Radiotherapy, Lymphopenia, and Host Immune Capacity in Glioblastoma: A Potentially Actionable Toxicity Associated With Reduced Efficacy of Radiotherapy NEUROSURGERY Kleinberg, L., Sloan, L., Grossman, S., Lim, M. 2019; 85 (4): 441–53


Radiotherapy is cytotoxic to tumor cells and is therefore a critical component of therapy for many malignancies, including glioblastoma (GBM). We now appreciate the value of the immunomodulatory effects of radiation that may be important to overall therapeutic success in some patients with this primary brain tumor. Although potentially beneficial immune-stimulating properties of radiotherapy treatment have been the focus of recent study, this modality is actually at the same time associated with the depletion of lymphocytes, which are crucial to the defense against neoplastic development and progression.
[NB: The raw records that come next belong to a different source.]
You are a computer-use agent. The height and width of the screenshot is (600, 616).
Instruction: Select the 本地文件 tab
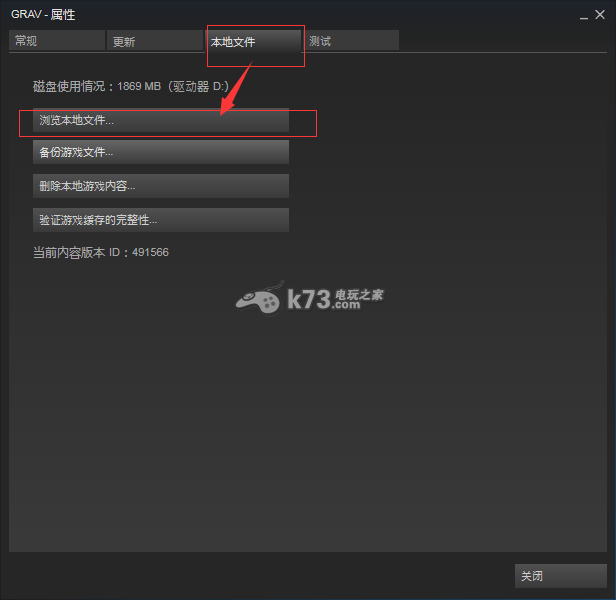tap(253, 41)
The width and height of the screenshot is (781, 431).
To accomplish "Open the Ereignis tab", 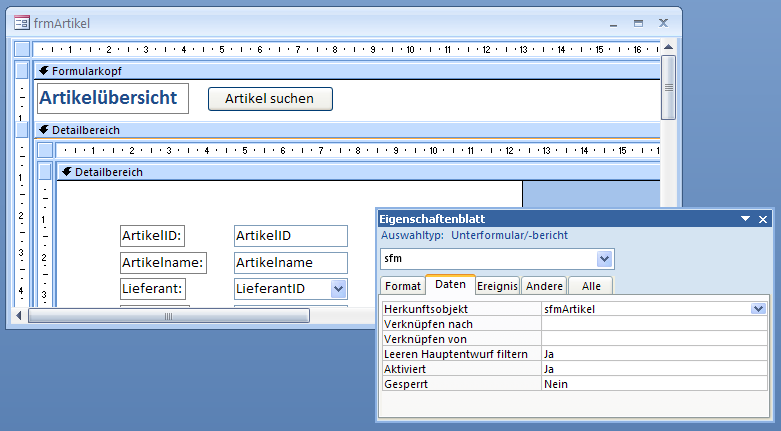I will tap(497, 286).
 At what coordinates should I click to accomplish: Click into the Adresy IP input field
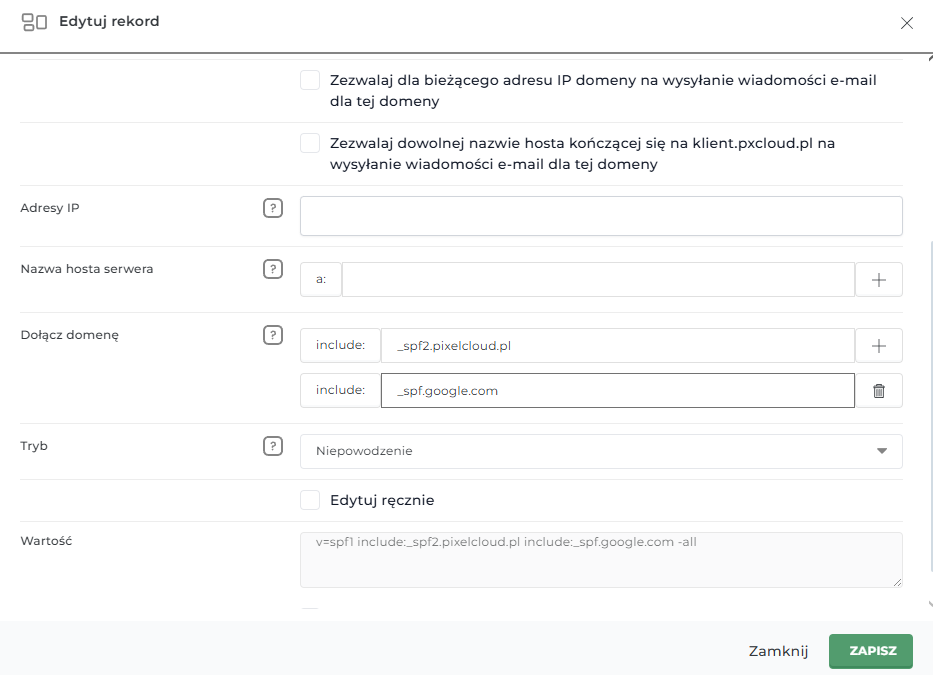[x=600, y=216]
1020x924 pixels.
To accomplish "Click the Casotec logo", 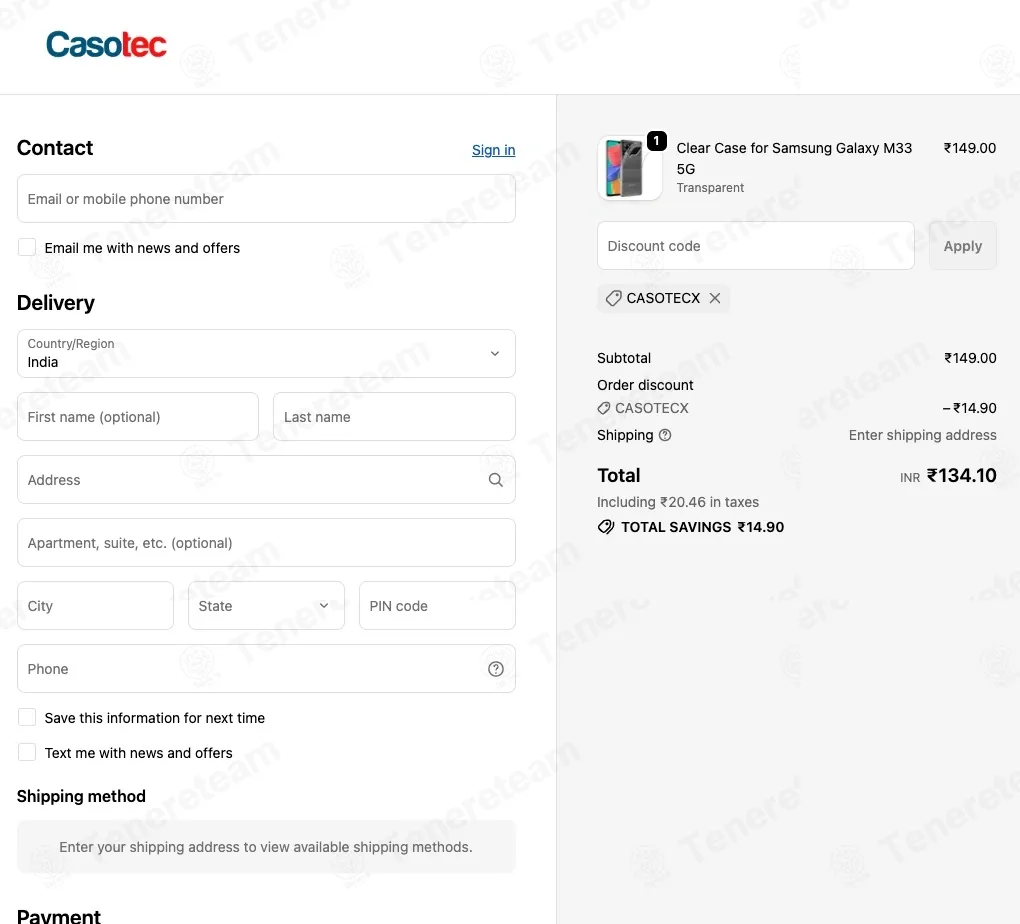I will tap(106, 44).
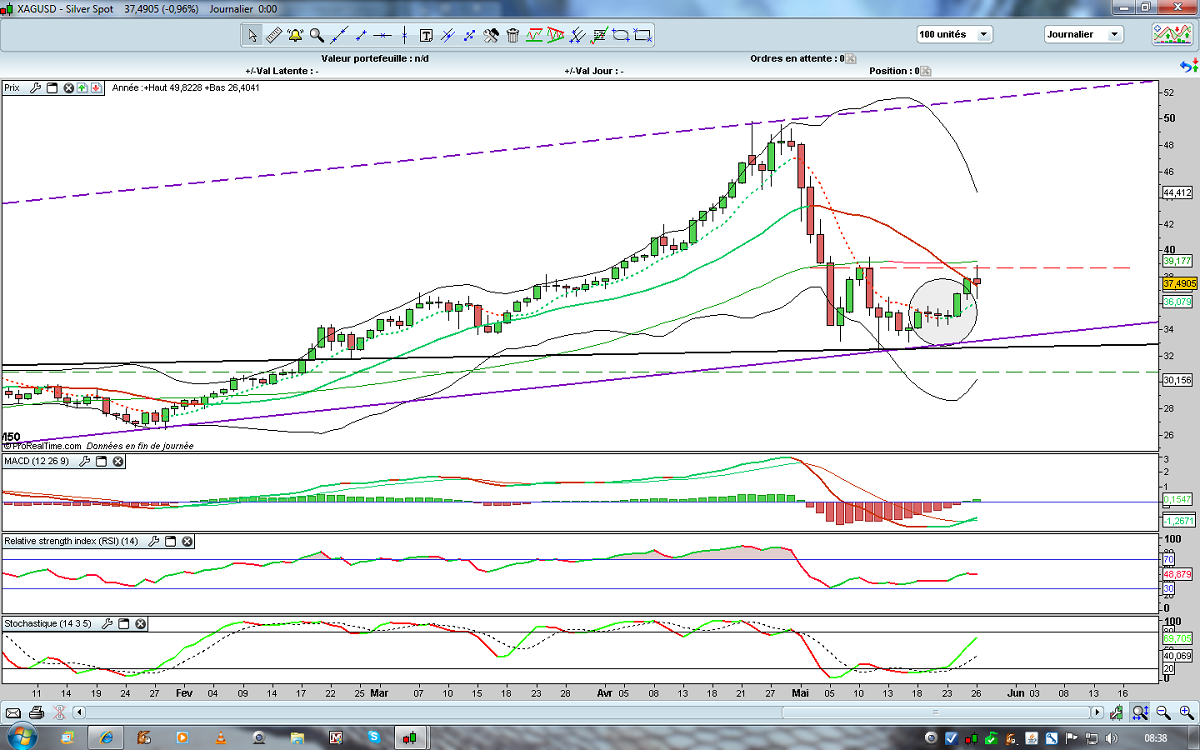The height and width of the screenshot is (750, 1200).
Task: Open the 100 unités dropdown
Action: point(954,34)
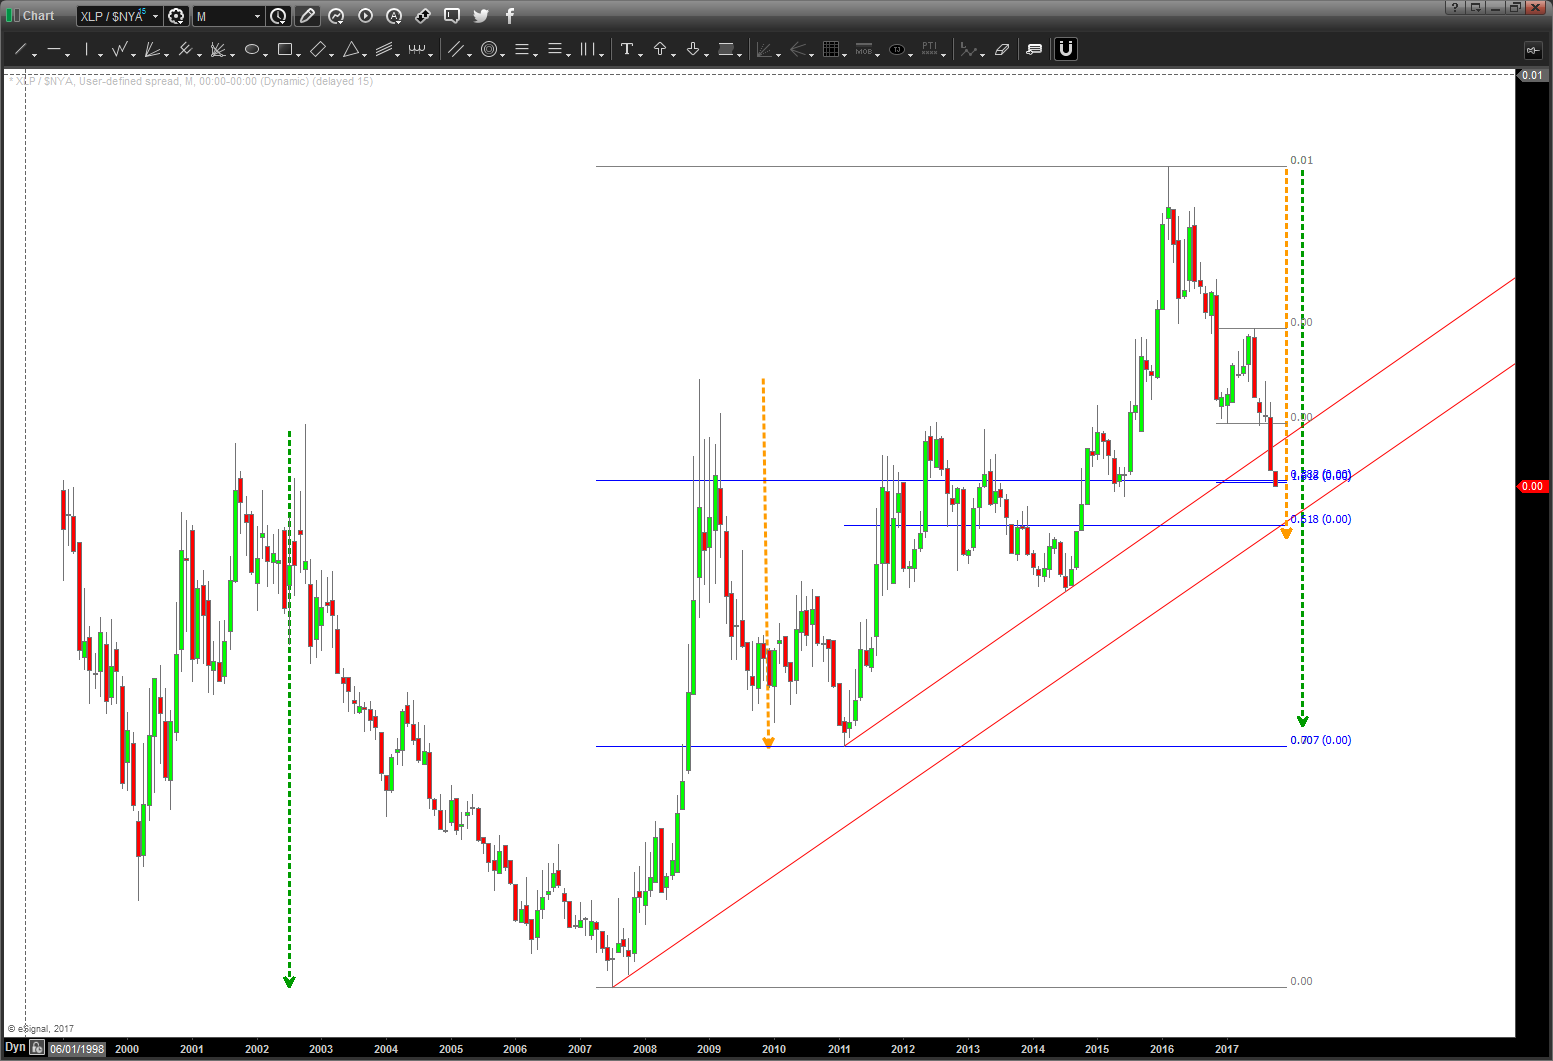
Task: Click the red 0.00 price marker
Action: [1532, 486]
In this review, we describe the association of systemic lymphopenia with poor tumor outcome, present evidence that radiotherapy is an important contributing cause of lymphodepletion, describe the systemic immune context of tumor and brain injury that contributes to immunosuppression, describe other contributing factors to lymphopenia including concomitant medications and treatments, and speculate about the role of the normal physiologic response to brain injury in the immunosuppressive dynamics of GBM. Radiotherapy is one significant and potentially actionable iatrogenic suppressor of immune response that may be limiting the success of therapy in GBM and other tumor types. Altered strategies for radiotherapy more permissive of a vigorous antineoplastic immune response may improve outcome for malignancy.